For systems partnership, Ampere is working with Lenovo. This is a strong move by both parties, as Lenovo has a significant OEM and ODM resources, along with worldwide distribution and support. If the Ampere parts do indeed have impact in the cloud server ecosystem, having a partner like Lenovo that is both capable and eager to grow in the space provides a lot of flexibility.
Hardware is one thing but solving the software puzzle around Ampere’s move into the hyperscale cloud server market is equally important. James told me that the team she has put together knows the importance of a strong software support system for enterprise developers and seeing that happen first hand at Intel gives her a distinct advantage. Even though other players like Arm and Qualcomm are already involved in the open source community, Ampere believes that it will be able to make a more significant impact in a shorter period, moving forward support for all Arm-processors in the server space. Migrating the key applications and workloads, like Apache, memcache, Hadoop, and Swift to native, and most importantly efficient, code paths is required for widescale adoption.
Followers of the space may be wondering why now is the right time for a company like Ampere to succeed. We have seen claims and dealt with false promises from numerous other Arm-based server platform providers, including AMD and the source of Ampere’s current team, Applied Micro. Are the processors that much different in 2018 from those that existed in 2013? At their core, no. But it’s the surrounding tentpoles that make it different this time.

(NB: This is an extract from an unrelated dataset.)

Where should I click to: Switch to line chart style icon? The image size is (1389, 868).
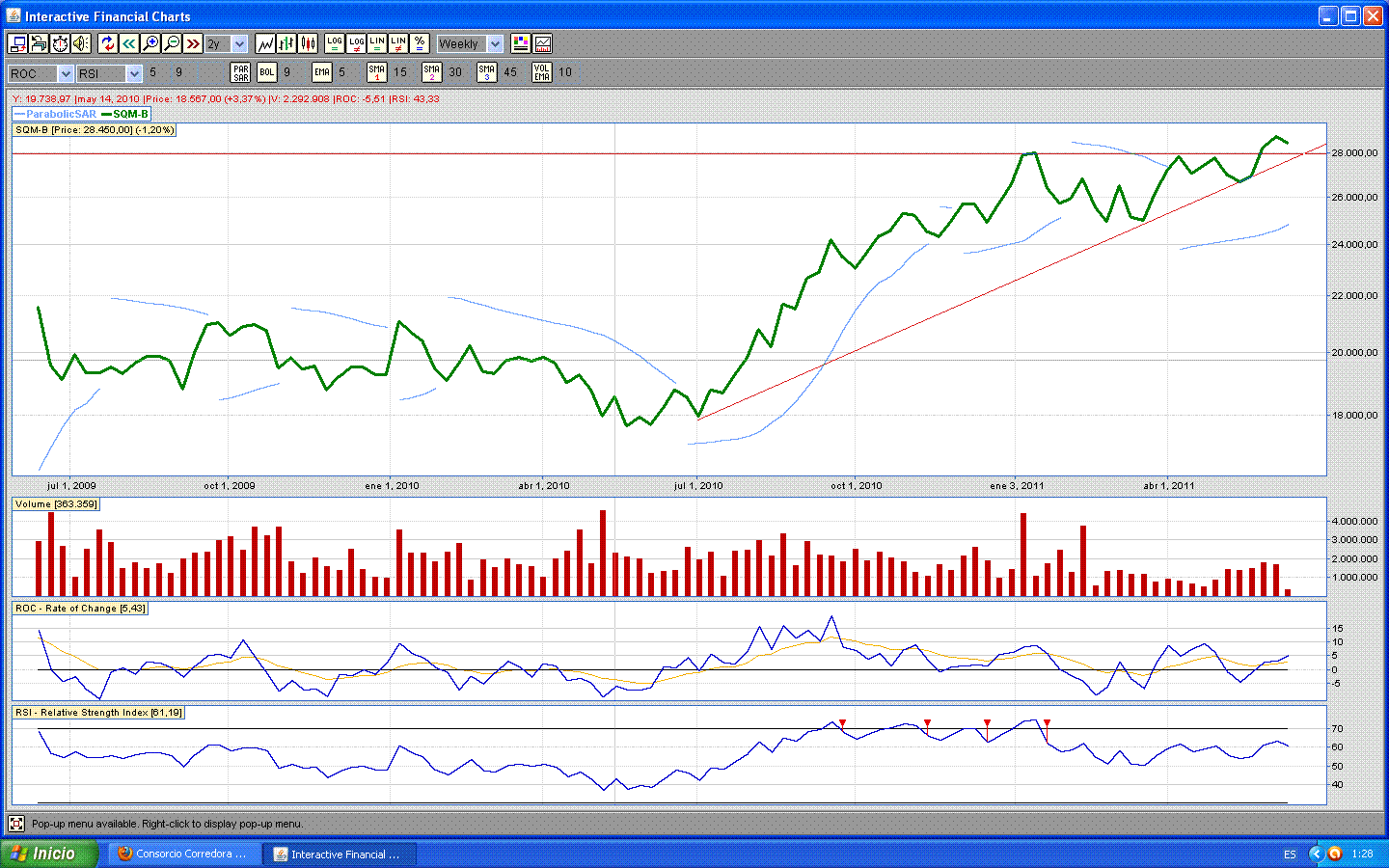pyautogui.click(x=265, y=43)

“Five years ago, this couldn’t have happened,” said James in our interview. The Arm architecture and instruction set has changed, with a lot more emphasis on the 64-bit superset and expanding the capability for it to address larger and faster pools of memory. Third party foundries have caught up to Intel as well – remember that James believes TSMC’s 7nm node will rival Intel competitively for the first time. Finally, the workloads and demands from the datacenter have changed, moving even further away from the needs of “big cores” and towards the smaller, more power efficient cores Ampere and other Arm options provide.
Obviously, that doesn’t apply to ALL server workloads, but the growth in the market is in that single-socket, memory and connectivity focused segment. AMD backs up Ampere’s belief here, with its own focus on single-socket servers to combat the Intel dominated enterprise space, though EPYC still runs at higher power and performance levels than anything from the Arm ecosystem.

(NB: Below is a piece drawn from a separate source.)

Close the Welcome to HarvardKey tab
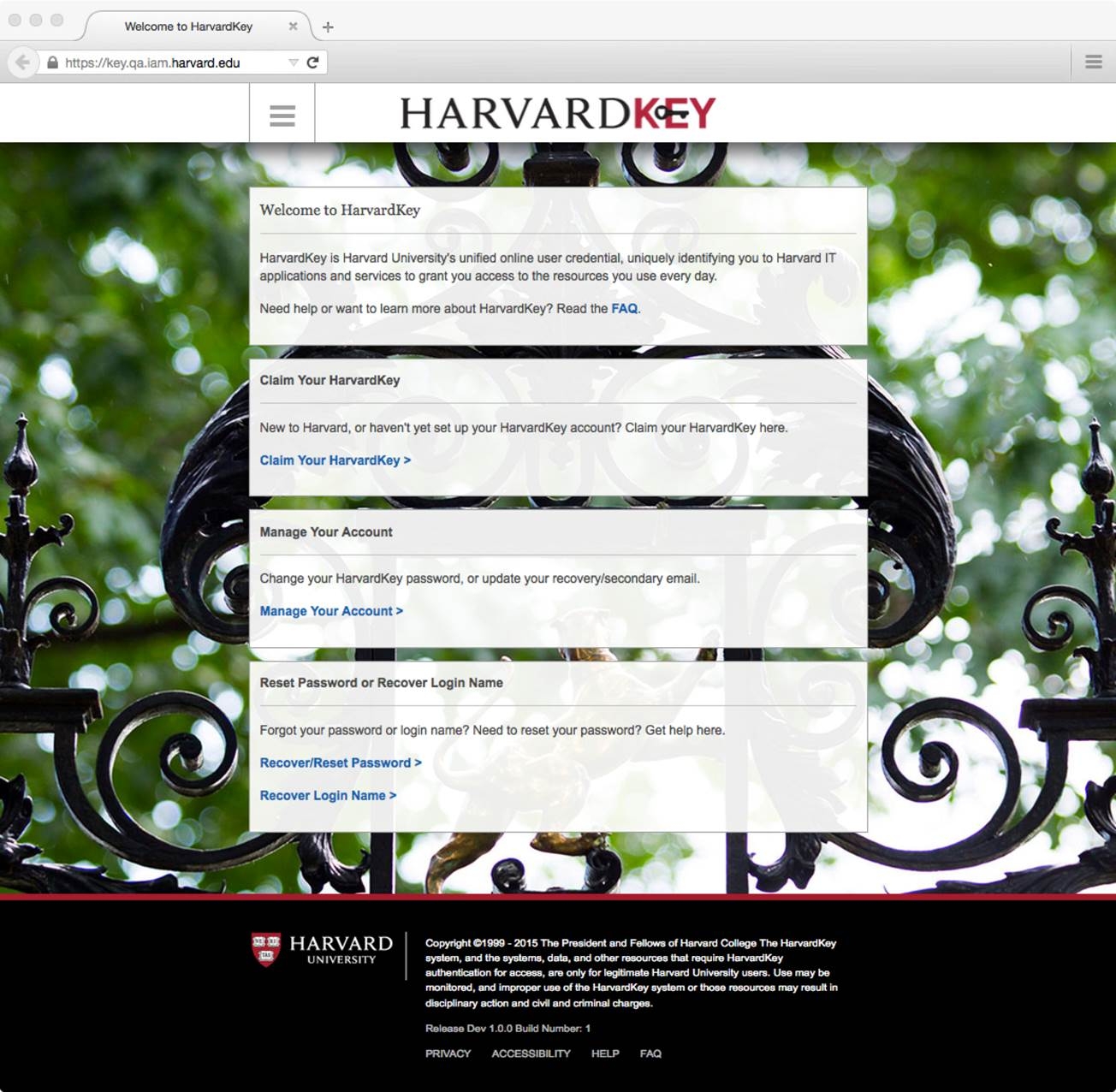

James ended our interview with a comparison of the Arm server options today to x86 servers more than 25 years ago. At the time, the datacenter was dominated by Sun and Sparc hardware, with Sun Microsystems running advertising claiming that Intel’s entry into the space with “toy” processors wasn’t possible. Fast forward to today and Intel has 99% market share in the server market with that fundamental architecture. James believes that same trajectory lies before the Arm-based counterparts rising today, including Ampere.
There is still a tremendous mountain to climb for both Ampere and the rest of the Arm ecosystem, and to be blunt, there is nothing that proves to me that any one company is committed completely. Qualcomm has announced its Centriq CPUs last year and Ampere claims to have started sampling in 2017 as well. We don’t yet have one single confirmed customer that has deployed Arm-based systems in a datacenter. Until that happens, and we see momentum pick up, Ampere remains in the position that previous and current Arm-based servers are found: behind.